Hi, As said, it's usually that bit higher before the filter so not a true indication of oil pressure at the engine.
What spec oil are you using & when was the oil/filter last replaced? 
Hoggy.


----------



## katak (Jan 26, 2010)

I have castrol 10w60 done a year ago and 1000 miles. You think 2.3 bar is too high?


----------



## Hoggy (May 8, 2002)

katak said:


> I have castrol 10w60 done a year ago and 1000 miles. You think 2.3 bar is too high?


Hi, Why are you using 10w-60? 5w-30 & 504 507 is the correct spec.
7 Bar if correct, is too high & you could blow some oil seals or damage valve lifters.
Hoggy.


----------



## katak (Jan 26, 2010)

I have seen many favors for 10w60 especially in France, I'll go for 5w40 since this fits better ethanol than 5w30 (gossip/arguments again...)

Do you think 7 bar when you it's cold for 20 seconds is bad? Anyone can confirm pressure startup?


----------



## Hoggy (May 8, 2002)

Hi, Ethanol or not 5w-30 504/507 will be fine unless your engine is worn & burning oil.
20 seconds? you stated 20 minutes earlier.if correct 7 Bar is still too high.
Hoggy.


----------



## katak (Jan 26, 2010)

Ok so that may come from oil... I'll replace it this week with your reference ! [smiley=book2.gif]


----------



## katak (Jan 26, 2010)

I've replaced the 10W60 with the 5W30 504/507 and oil pressure decreased of 2.5 bars at cold...


----------



## Hoggy (May 8, 2002)

katak said:


> I've replaced the 10W60 with the 5W30 504/507 and oil pressure decreased of 2.5 bars at cold...


Hi, Is that 7 bar reduced to 2.5 bar?
What is it at 2000 rpm under normal driving when fully up to temperature?
Hoggy.


----------



## katak (Jan 26, 2010)

"decreased by" perhaps... now it starts at 5 bars. I'll make a run tomorrow.


----------



## Hoggy (May 8, 2002)

katak said:


> "decreased by" perhaps... now it starts at 5 bars. I'll make a run tomorrow.

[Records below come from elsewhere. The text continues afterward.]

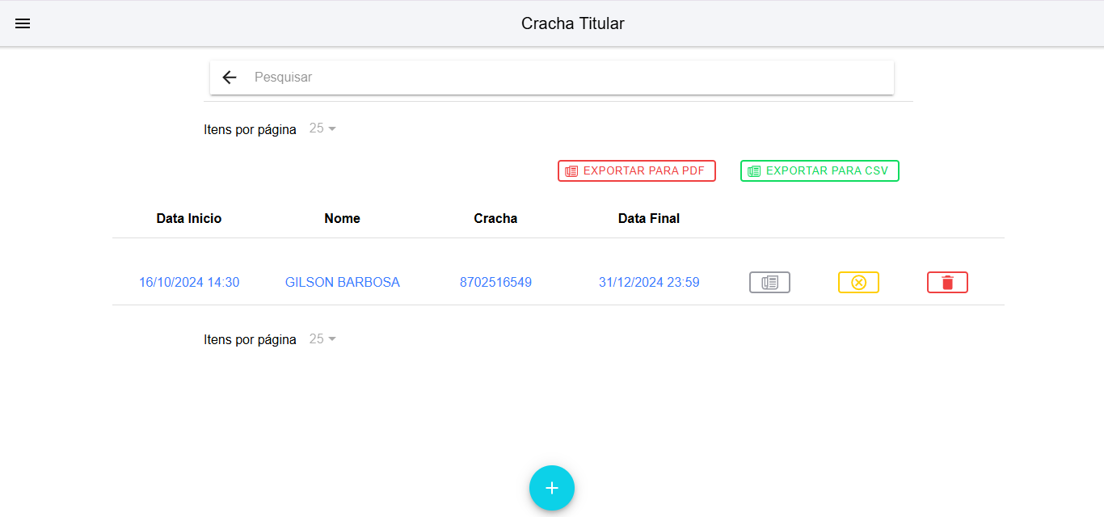The height and width of the screenshot is (517, 1104).
Task: Click Exportar para PDF button
Action: (636, 170)
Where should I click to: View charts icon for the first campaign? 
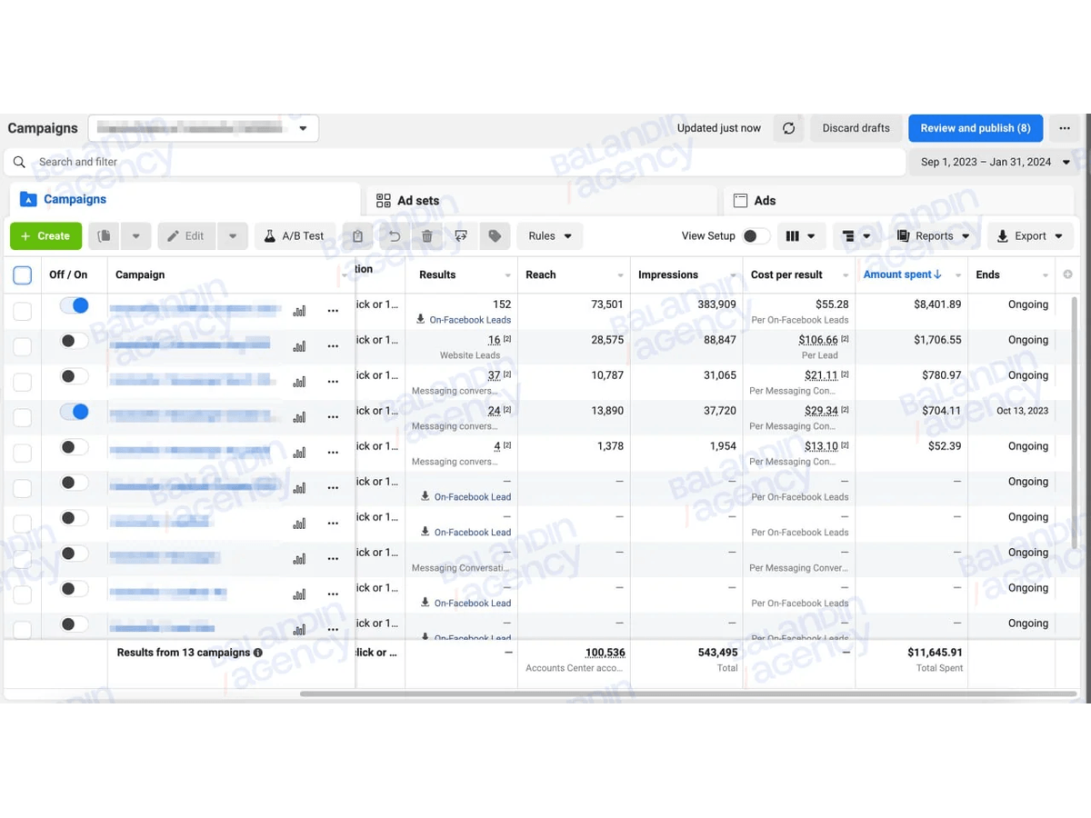[x=299, y=311]
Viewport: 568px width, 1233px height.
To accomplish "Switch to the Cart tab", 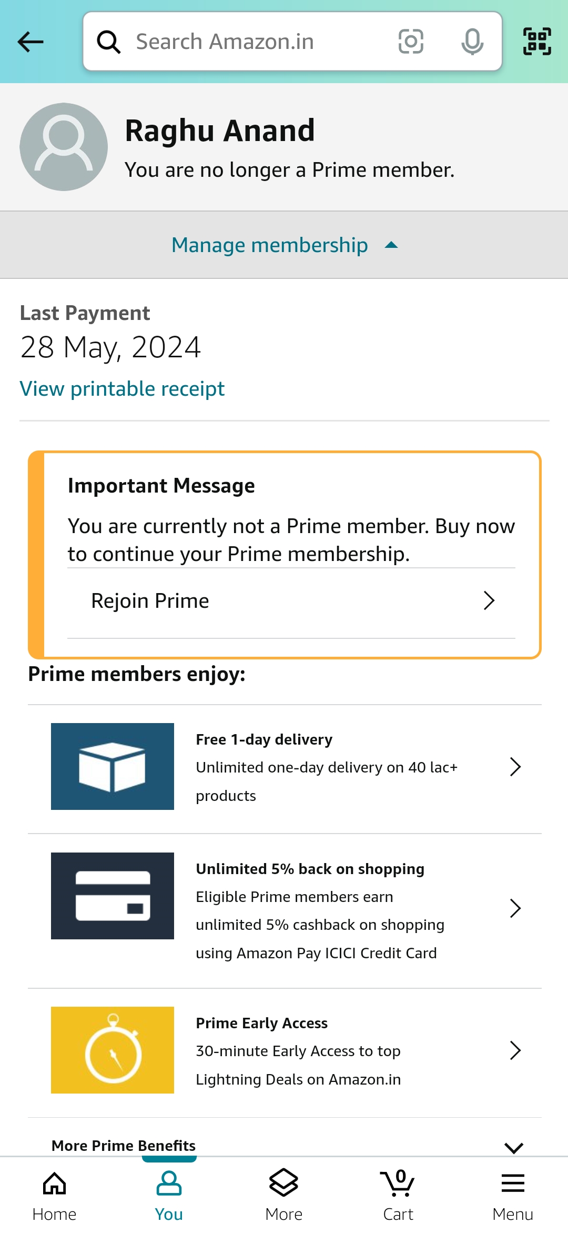I will 398,1195.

Hi, I expect it is still slightly high because the taping is before the oil filter.
When was the filter last replaced?
Hoggy.


----------



## katak (Jan 26, 2010)

It was changed today. Do we know the drift value before and after the oil filter?


----------



## davebowk (Aug 16, 2019)

Not a big difference between the 2, sorry don't know the value. After a bit of googling it depends on the filter, could be around 8 to 10psi on average so if your numbers are around or just over the higher numbers in the chart all should be good. (yes i am bored as pubs are shut)
All you need to know about Audi TT mk1 oil pressure here - https://www.audizine.com/forum/showthre ... ooting-DIY
Chart for checking when warm in PSI


----------



## Hoggy (May 8, 2002)

Hi, MK1 TT oil pressure from Bentley Manual.








Hoggy.


----------



## davebowk (Aug 16, 2019)

Yeah the chart i posted is for the Mk1 TT. I should have mentioned that.


----------



## katak (Jan 26, 2010)

Ok so I made runs and here are my numbers:
- 1.5 bars at idle 
- 3.5 bars at 2k RPM
- 4.5 bars at 3k RPM
- 6.1 bars as max value recorded by the datalogger during my 1Hr Trip

All looks quite good and now under the 7 bars limit specified by Bentley


----------



## davebowk (Aug 16, 2019)

Spot on, no worries there then.


----------